Не могу удержаться, чтобы не выписать у Ковиля несколько строк, очень ярко показывающих, как все вопросы решаются для этих «мудрых и сведущих» университетских клириков:
«Жизнь всех этих бакалавров, магистров, докторов и регентов проходит в аргументации, или, по освящённому выражению, в диспутах. Для получения степени бакалавра искусств начинали диспутировать перед Рождеством и продолжали в течение всего поста, иногда с такой страстностью, что дело едва не доходило до драки; на факультете искусств диспутировали каждый месяц, диспутировали в пансионах, диспутировали в коллежах, особенно в Наваррском и в Сорбонне, где эти упражнения продолжались даже во время каникул. Все имели одинаковые права, и каждый стремился вставить своё слово. И не было вопроса, который не стал бы предметом тяжёлых и длинных предложений, бесконечных учёных речей».

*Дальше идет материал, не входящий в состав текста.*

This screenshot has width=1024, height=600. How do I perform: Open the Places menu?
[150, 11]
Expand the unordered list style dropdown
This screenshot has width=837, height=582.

А затем по любому вопросу решение, диалектически найденное и «concorditer»[9] принятое Университетом, считалось уже обязательной нормой для всего мира: навязывая это решение в жизни, Университет «считал, что должен добиться своего». Если же «мудрые и сведущие клирики» наталкиваются на сопротивление, они прежде всего пускают в ход то оружие, которое им более всего доступно: создают и организуют общественное мнение. Нужно, кажется, дойти до XX века, чтобы найти примеры такой же срежиссированной тотальной пропаганды, как та, которая обрушивается на Францию, чтобы поставить в невозможное положение Людовика Орлеанского, его сторонников и друзей. Вот несколько примеров таких утверждений, которые ни один историк не может и никогда не мог принять всерьёз: герцог Орлеанский поддерживает Авиньон оттого, что с помощью авиньонского папы хочет низложить короля и сесть на его место; он замышляет покушение на жизнь дофина; чтобы погубить сына Филиппа Бургундского, Иоанна Неустрашимого, он во время крестового похода на Дунай извещал турок о движениях крестоносного войска и этим вызвал разгром под Никополем; он ночью взломал какую-то башню и унёс государственную казну. Тот, кто против университета, – исчадие ада, и не в переносном, а в самом буквальном и точном смысле слова. В 90-х годах XIV века именно Парижский университет своими учёными рассуждениями и их применением к текущей действительности больше, чем кто-либо, положил начало тому психозу колдовства, который после этого свирепствовал в Европе в течение полутораста лет. Герцогиня Орлеанская Валентина Висконти— единственный человек, действующий успокоительно на душевнобольного короля: про неё распускают слух, что это она заколдовала короля и вызвала его болезнь, а кроме того, пыталась отравить дофина. Слух этот вызывает такое волнение, что Валентине приходится покинуть двор. Про идеалиста чистейшей воды, набожнейшего Филиппа де Мезьера распускается слух, что он «с неким другим отступником» ночью выкапывал на кладбище труп и совершал волхования, чтобы накликать смерть на герцога Бургундского.